Le programme du nouveau pouvoir comprenait non seulement la confiscation des terres des hobereaux, pour autant qu'il y en eût dans le Kouantoung, le contrôle ouvrier sur la production, mais aussi la nationalisation de la grande industrie, des banques, des transports, et même la confiscation des appartements de la bourgeoisie et de tous les biens de celle-ci au profit des travailleurs. Si ce sont là les méthodes de la révolution bourgeoise, on se demande à quoi peut donc bien ressembler en Chine la révolution prolétarienne! (L’Internationale communiste après Lénine).

26. En commençant la section de L’Internationale communiste après Lénine consacrée à la Révolution chinoise, Trotsky écrivait:

C'est par l'analyse de l'expérience, des fautes et des tendances de la Révolution de 1905 que se constituèrent définitivement le bolchevisme, le menchevisme et l'aile gauche de la social-démocratie allemande et internationale. L'analyse de l'expérience de la révolution chinoise a aujourd'hui la même importance pour le prolétariat international. (L’Internationale communiste après Lénine).
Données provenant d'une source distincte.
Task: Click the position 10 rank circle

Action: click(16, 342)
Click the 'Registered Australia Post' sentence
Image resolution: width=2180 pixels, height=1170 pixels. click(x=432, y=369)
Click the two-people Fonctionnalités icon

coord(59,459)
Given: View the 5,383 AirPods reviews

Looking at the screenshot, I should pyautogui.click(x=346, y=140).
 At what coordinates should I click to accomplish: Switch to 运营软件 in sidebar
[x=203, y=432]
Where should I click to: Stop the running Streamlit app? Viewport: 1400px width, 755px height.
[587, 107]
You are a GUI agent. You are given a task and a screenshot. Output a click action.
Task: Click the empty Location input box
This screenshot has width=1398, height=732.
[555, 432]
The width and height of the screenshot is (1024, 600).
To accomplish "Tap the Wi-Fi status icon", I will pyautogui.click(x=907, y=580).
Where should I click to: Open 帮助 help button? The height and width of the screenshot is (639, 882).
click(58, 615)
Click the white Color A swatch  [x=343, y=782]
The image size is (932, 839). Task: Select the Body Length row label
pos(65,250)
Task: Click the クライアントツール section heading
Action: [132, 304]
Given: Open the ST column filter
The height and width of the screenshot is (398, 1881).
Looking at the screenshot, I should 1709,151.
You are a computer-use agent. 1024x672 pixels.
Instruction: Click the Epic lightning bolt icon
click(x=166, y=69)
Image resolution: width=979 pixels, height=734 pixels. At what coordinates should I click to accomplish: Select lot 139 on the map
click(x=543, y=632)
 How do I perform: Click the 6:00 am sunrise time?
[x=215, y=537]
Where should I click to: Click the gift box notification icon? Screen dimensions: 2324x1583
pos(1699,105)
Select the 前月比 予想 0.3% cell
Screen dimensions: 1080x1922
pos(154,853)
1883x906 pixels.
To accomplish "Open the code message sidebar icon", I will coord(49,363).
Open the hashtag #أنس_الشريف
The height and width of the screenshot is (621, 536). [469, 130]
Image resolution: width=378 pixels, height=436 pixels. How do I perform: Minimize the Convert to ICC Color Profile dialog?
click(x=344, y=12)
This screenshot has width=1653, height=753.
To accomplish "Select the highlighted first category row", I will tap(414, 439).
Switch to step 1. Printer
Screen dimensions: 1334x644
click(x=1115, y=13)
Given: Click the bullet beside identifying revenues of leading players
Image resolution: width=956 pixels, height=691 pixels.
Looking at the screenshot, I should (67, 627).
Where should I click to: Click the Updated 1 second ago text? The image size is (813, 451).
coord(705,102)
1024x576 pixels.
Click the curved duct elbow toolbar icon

Au cours des luttes internes du parti de 1925 à 1927, le fossé infranchissable entre bolchevisme et menchevisme s'était redessiné sous une nouvelle forme dans la lutte de l'Opposition de gauche contre la politique stalinienne, qui s'était avérée désastreuse. La théorie de la révolution permanente avait été étayée par de nouvelles preuves, mais à un prix terrible. Et, comme en avait prévenu Trotsky, bien que l'Opposition de gauche ait gagné des milliers de nouveaux adhérents, Staline exploiterait cette défaite et son impact sur la classe ouvrière soviétique pour intensifier la répression. Lors du XVe Congrès, l'Opposition de gauche fut exclue du parti et ses dirigeants, dont Trotsky, furent envoyés en exil intérieur.

Parallèlement, les écrits de Trotsky sur la Chine éclairèrent les raisons de cette défaite cuisante, jetant les bases de la formation de l'Opposition de gauche chinoise. Parmi ceux qui rejoignirent ses rangs figuraient d'anciens membres et dirigeants du Parti communiste, dont son président fondateur Chen Tu-hsiu, ainsi que de nombreux étudiants chinois qui avaient rejoint l'Opposition de gauche pendant leurs études à Moscou.